## [Goal of the exercise]
In the entries below, the lines from the one with "Select Pavlo Boiko" through the one with "Given: Switch to the Access Policy tab" are to be copied exactly; both ends count.

## [Stored records]

----------

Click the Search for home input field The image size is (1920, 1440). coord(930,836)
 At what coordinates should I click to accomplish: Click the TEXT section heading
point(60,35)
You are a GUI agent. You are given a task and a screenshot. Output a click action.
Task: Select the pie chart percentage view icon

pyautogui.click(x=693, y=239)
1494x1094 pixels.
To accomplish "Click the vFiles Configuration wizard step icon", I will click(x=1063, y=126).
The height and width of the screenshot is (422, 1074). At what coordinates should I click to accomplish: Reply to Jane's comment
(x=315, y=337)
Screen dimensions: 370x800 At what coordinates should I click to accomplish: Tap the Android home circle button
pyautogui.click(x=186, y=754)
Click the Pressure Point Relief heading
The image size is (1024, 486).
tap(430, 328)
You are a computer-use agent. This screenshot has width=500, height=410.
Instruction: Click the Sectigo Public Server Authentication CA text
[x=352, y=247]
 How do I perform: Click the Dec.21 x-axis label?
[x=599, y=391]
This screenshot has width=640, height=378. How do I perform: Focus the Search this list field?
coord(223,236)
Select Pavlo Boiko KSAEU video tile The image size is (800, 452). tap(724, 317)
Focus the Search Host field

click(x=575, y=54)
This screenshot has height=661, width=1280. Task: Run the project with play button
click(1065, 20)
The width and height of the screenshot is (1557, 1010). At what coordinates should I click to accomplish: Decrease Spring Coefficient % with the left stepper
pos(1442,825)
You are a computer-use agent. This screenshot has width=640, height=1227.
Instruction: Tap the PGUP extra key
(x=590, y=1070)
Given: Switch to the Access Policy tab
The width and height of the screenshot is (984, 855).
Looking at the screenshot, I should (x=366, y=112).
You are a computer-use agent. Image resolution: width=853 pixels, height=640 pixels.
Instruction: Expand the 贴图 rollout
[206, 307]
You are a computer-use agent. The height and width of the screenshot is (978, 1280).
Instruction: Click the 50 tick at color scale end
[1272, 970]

----------

## [Response]
Select Pavlo Boiko KSAEU video tile The image size is (800, 452). tap(724, 317)
Focus the Search Host field

click(x=575, y=54)
This screenshot has height=661, width=1280. Task: Run the project with play button
click(1065, 20)
The width and height of the screenshot is (1557, 1010). At what coordinates should I click to accomplish: Decrease Spring Coefficient % with the left stepper
pos(1442,825)
You are a computer-use agent. This screenshot has width=640, height=1227.
Instruction: Tap the PGUP extra key
(x=590, y=1070)
Given: Switch to the Access Policy tab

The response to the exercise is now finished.